Hyaluronan influences cellular proliferation and migration in developing, regenerating and remodelling tissues and in tissues undergoing malignant tumour‐cell invasion. The widespread occurrence of hyaluronan‐binding proteins indicates that the recognition of hyaluronan is important to tissue organisation and the control of cellular behaviour. A number of extracellular matrix and cellular proteins, which have been termed the hyaladherins, have specific affinities for hyaluronan. These include cartilage link‐protein, hyaluronectin, neurocan, versican and aggrecan, which all bind to HA within the extracellular matrix. Cellular receptors for hyaluronan such as CD44 and RHAMM (receptor for hyaluronate‐mediated motility) have also been identified. In the present study biotinylated hyaluronan (bHA) was prepared by reacting adipic dihydrazide with a 170 kDa hyaluronan sample using the bifunctional reagent 1‐ethyl‐3‐[3‐(dimethylamino) propyl] carbodiimide.

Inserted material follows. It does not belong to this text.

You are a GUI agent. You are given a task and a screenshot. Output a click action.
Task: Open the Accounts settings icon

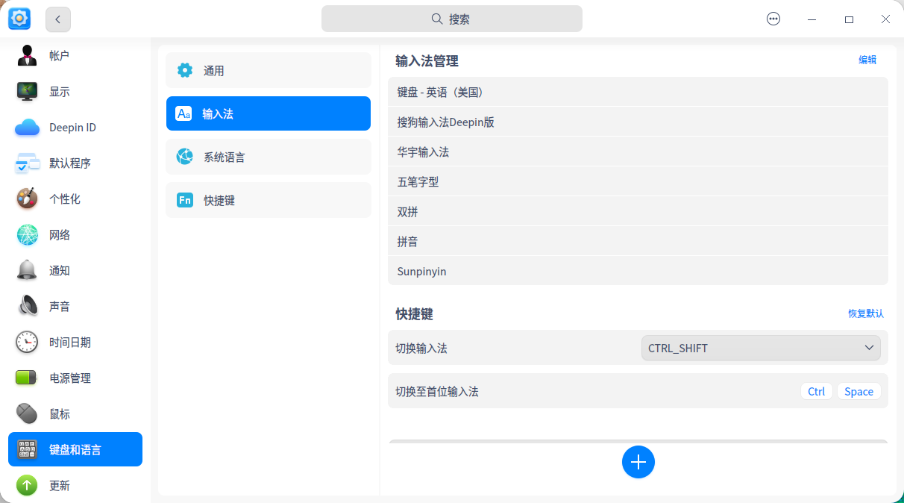pyautogui.click(x=28, y=54)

The resultant free amine moeity of the hydrazido‐hyaluronan was then reacted with biotin succinimidyl ester (sulfo‐NHS‐biotin) to prepare the bHA. After 4–20% gradient sodium dodecyl sulfate‐polyacrylamide gel electrophoresis (SDS‐PAGE) and electroblotting to nitrocellulose membranes, bHA and avidin alkaline phosphatase conjugate could be used in conjunction with nitroblue tetrazolium/5‐bromo‐4‐chloro‐3‐indolyl phosphate substrates to specifically visualise with high sensitivity (≥2 ng), bovine nasal cartilage link‐protein, aggrecan hyaluronan binding region, and human fibroblast hyaluronan receptors such as CD‐44. Conventional Western blotting using specific monoclonal antibodies to these proteins was also used to confirm the identities of these proteins.